┏━━

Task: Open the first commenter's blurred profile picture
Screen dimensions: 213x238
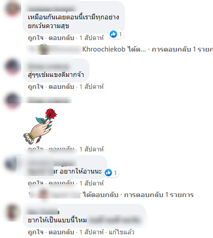Action: pyautogui.click(x=12, y=8)
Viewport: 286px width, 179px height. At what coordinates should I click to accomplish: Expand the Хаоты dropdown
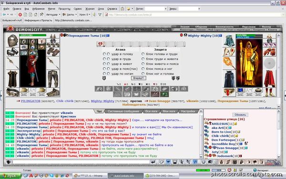point(70,15)

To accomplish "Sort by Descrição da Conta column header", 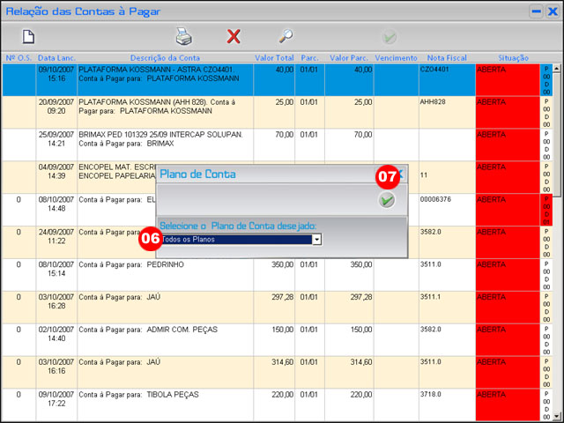I will 165,57.
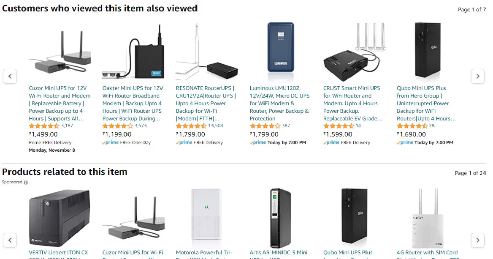
Task: Go to next page of also-viewed carousel
Action: 477,76
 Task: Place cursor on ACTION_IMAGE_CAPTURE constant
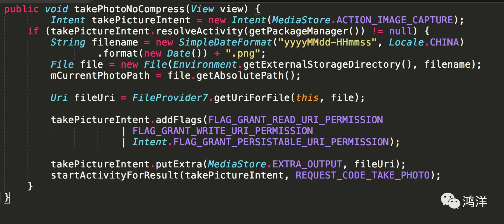point(395,20)

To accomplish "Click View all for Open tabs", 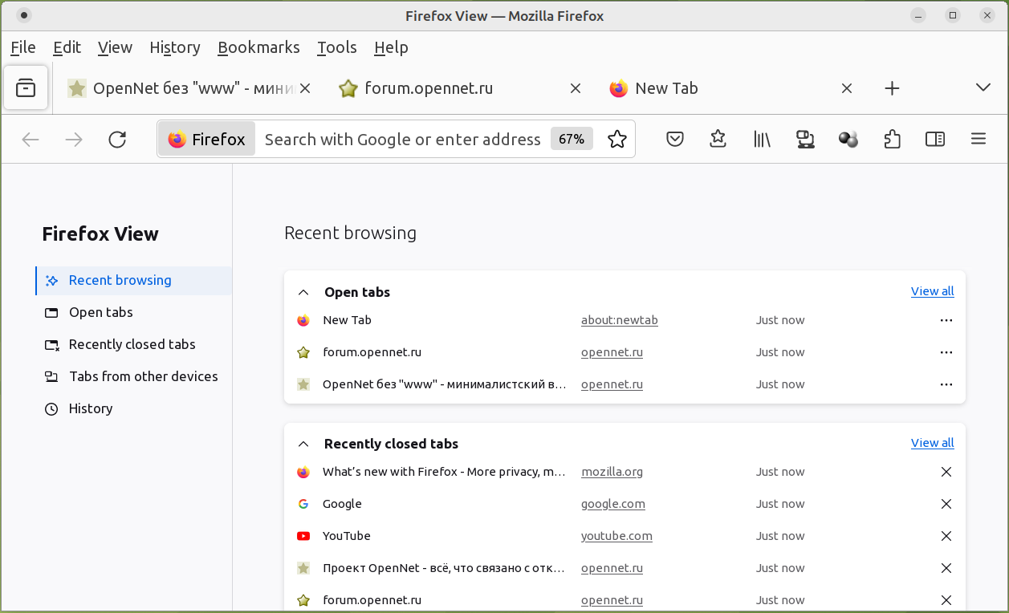I will [932, 291].
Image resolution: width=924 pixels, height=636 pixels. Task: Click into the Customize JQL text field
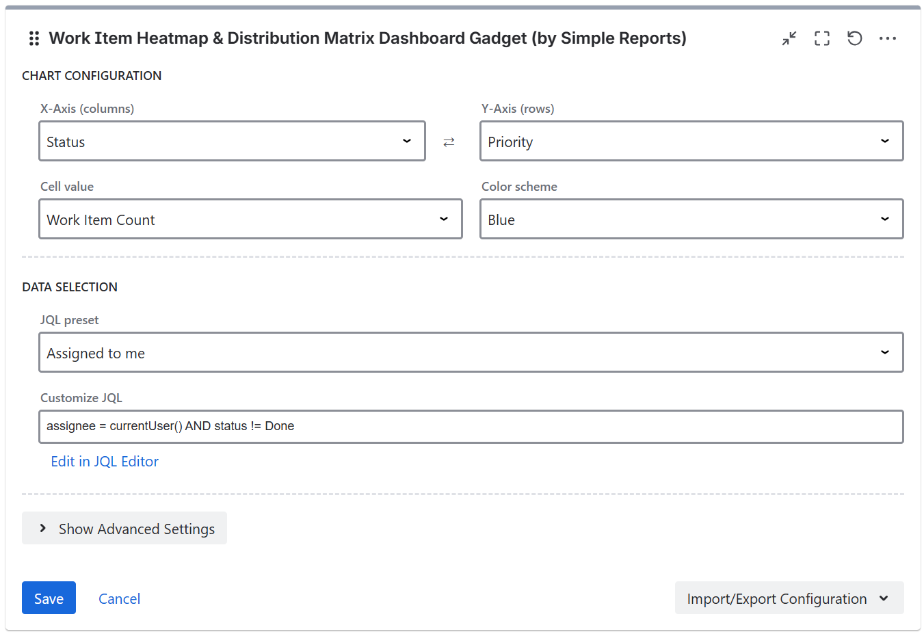click(471, 427)
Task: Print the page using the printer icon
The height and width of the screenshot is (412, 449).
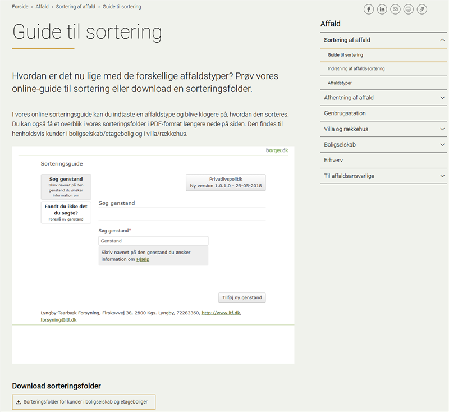Action: (x=409, y=9)
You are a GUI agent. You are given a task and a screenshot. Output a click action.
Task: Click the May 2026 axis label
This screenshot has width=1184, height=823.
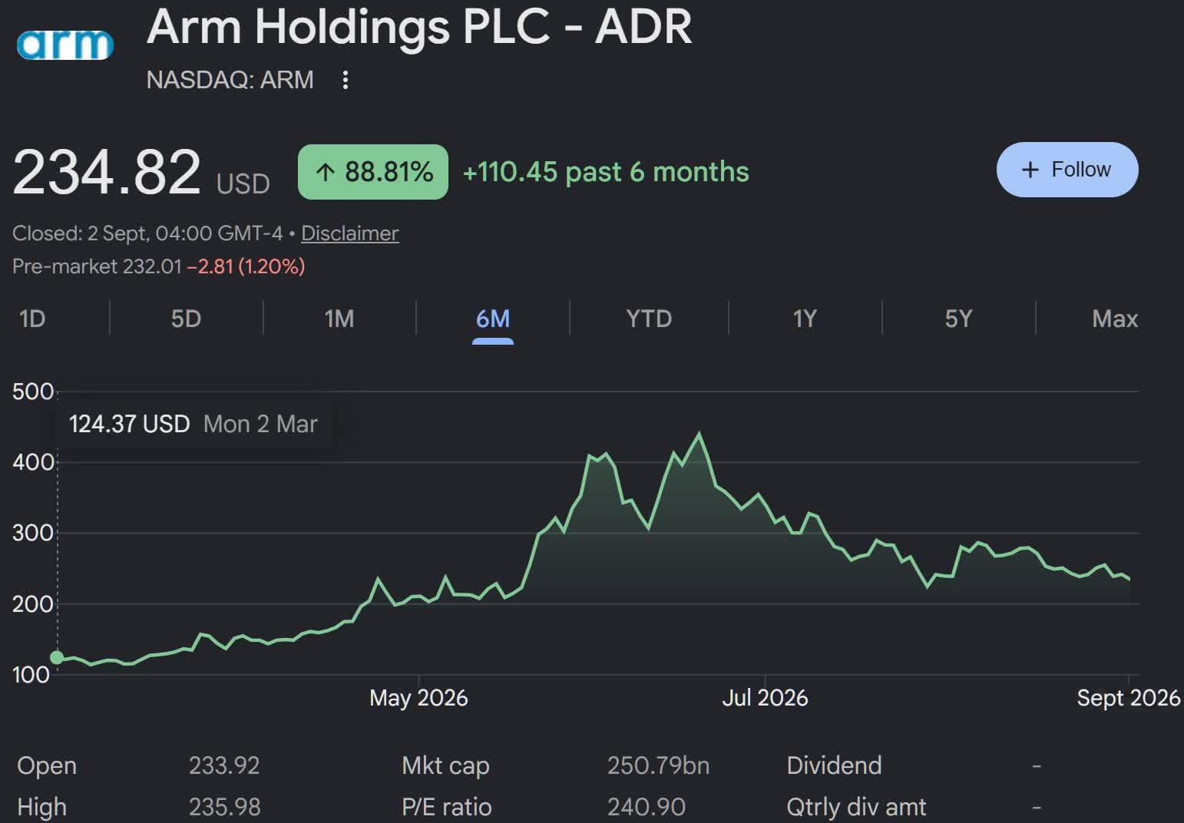[x=418, y=698]
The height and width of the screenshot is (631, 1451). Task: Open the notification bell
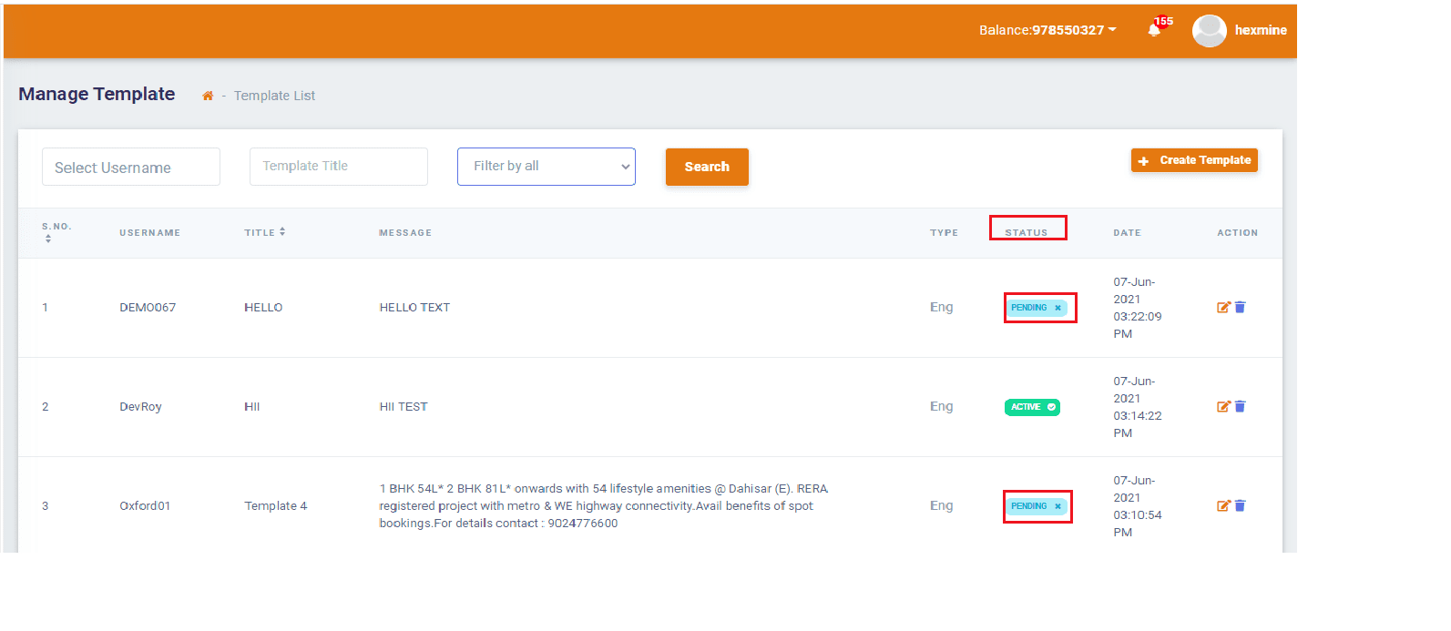click(1155, 30)
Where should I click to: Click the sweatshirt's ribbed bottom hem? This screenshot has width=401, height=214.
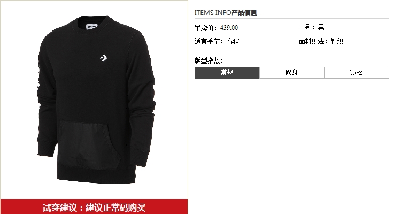click(96, 174)
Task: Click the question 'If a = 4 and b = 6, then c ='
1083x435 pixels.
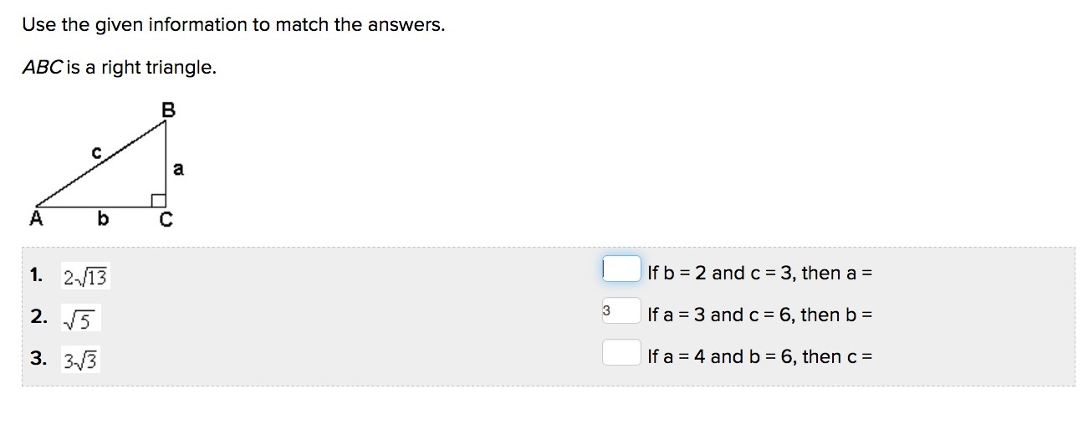Action: [760, 356]

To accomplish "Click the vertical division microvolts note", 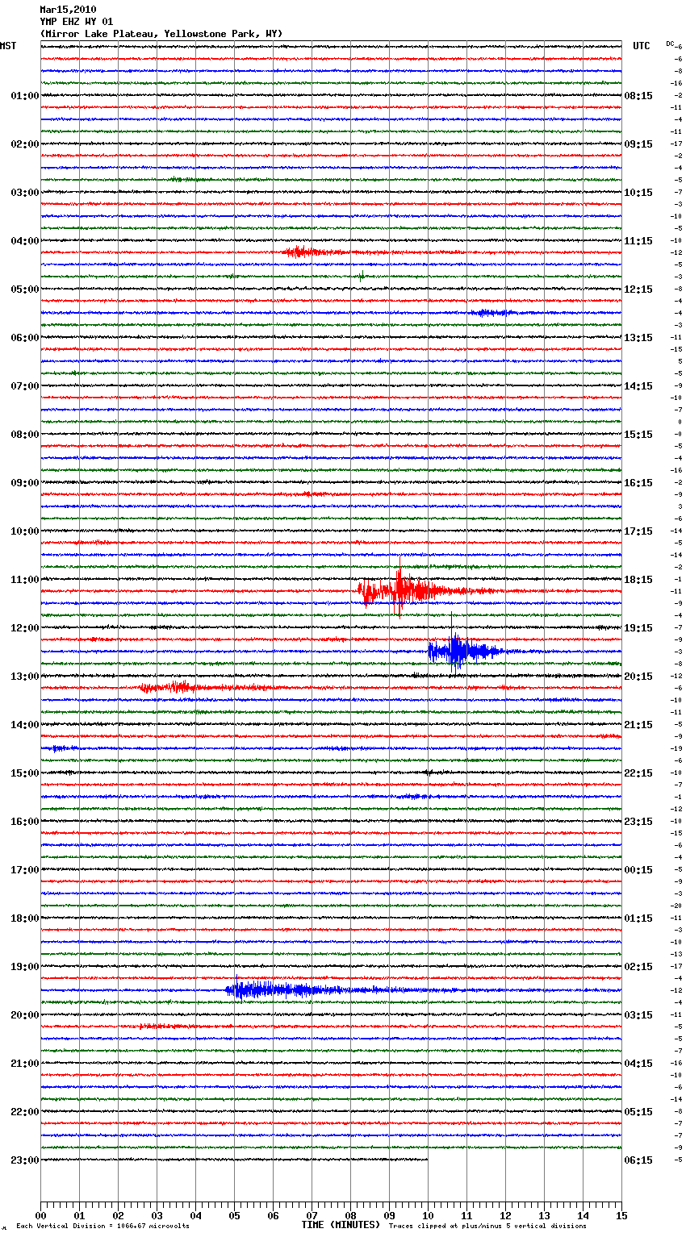I will click(102, 1227).
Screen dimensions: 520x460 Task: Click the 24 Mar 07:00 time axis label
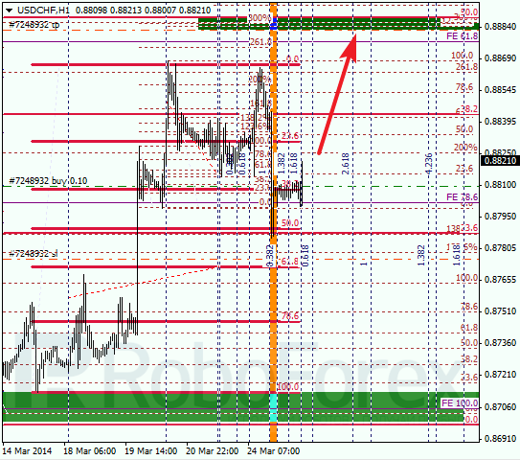(273, 451)
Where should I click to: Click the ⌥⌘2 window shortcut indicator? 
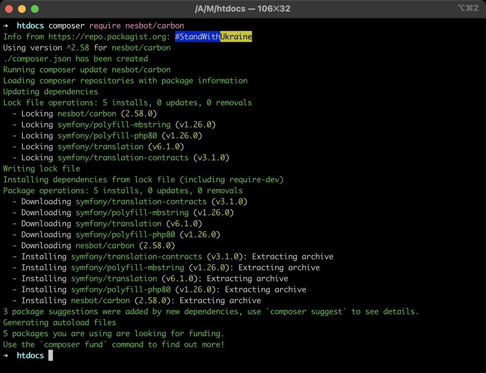point(467,8)
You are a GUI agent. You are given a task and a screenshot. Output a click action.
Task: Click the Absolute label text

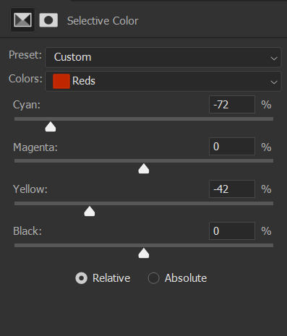point(186,278)
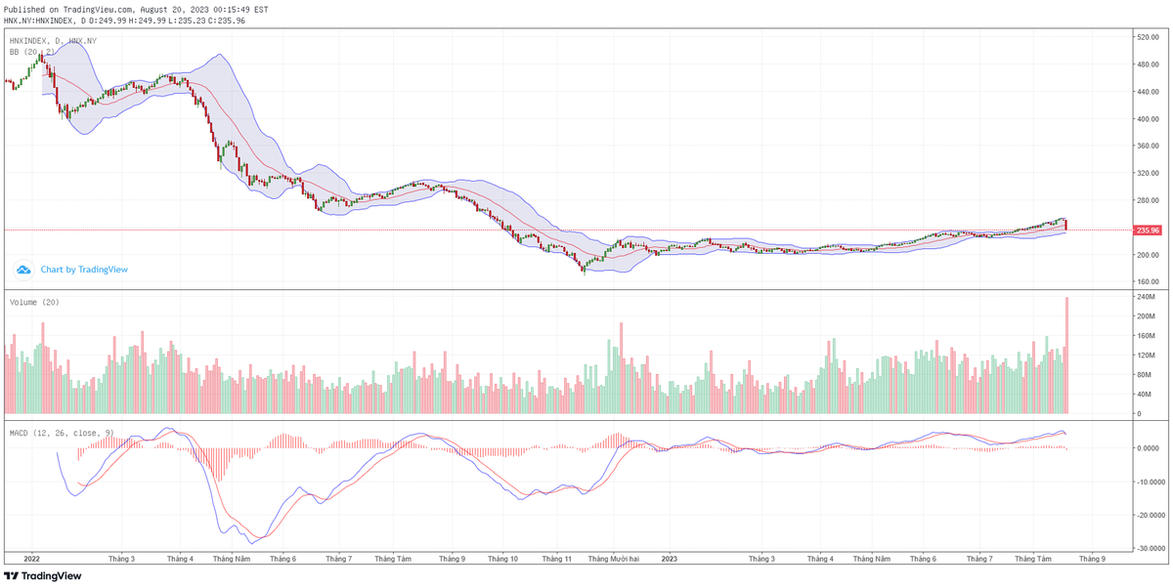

┗━━

## Aim of the task
Reproduce, with no pictures, the lines from the one containing "Where should I click to: Click the ⌥⌘2" to the end of the records above, exactly and inclusively.

## Solution to the exercise
Where should I click to: Click the ⌥⌘2 window shortcut indicator? 
point(467,8)
You are a GUI agent. You are given a task and a screenshot. Output a click action.
Task: Click the Absolute label text

point(186,278)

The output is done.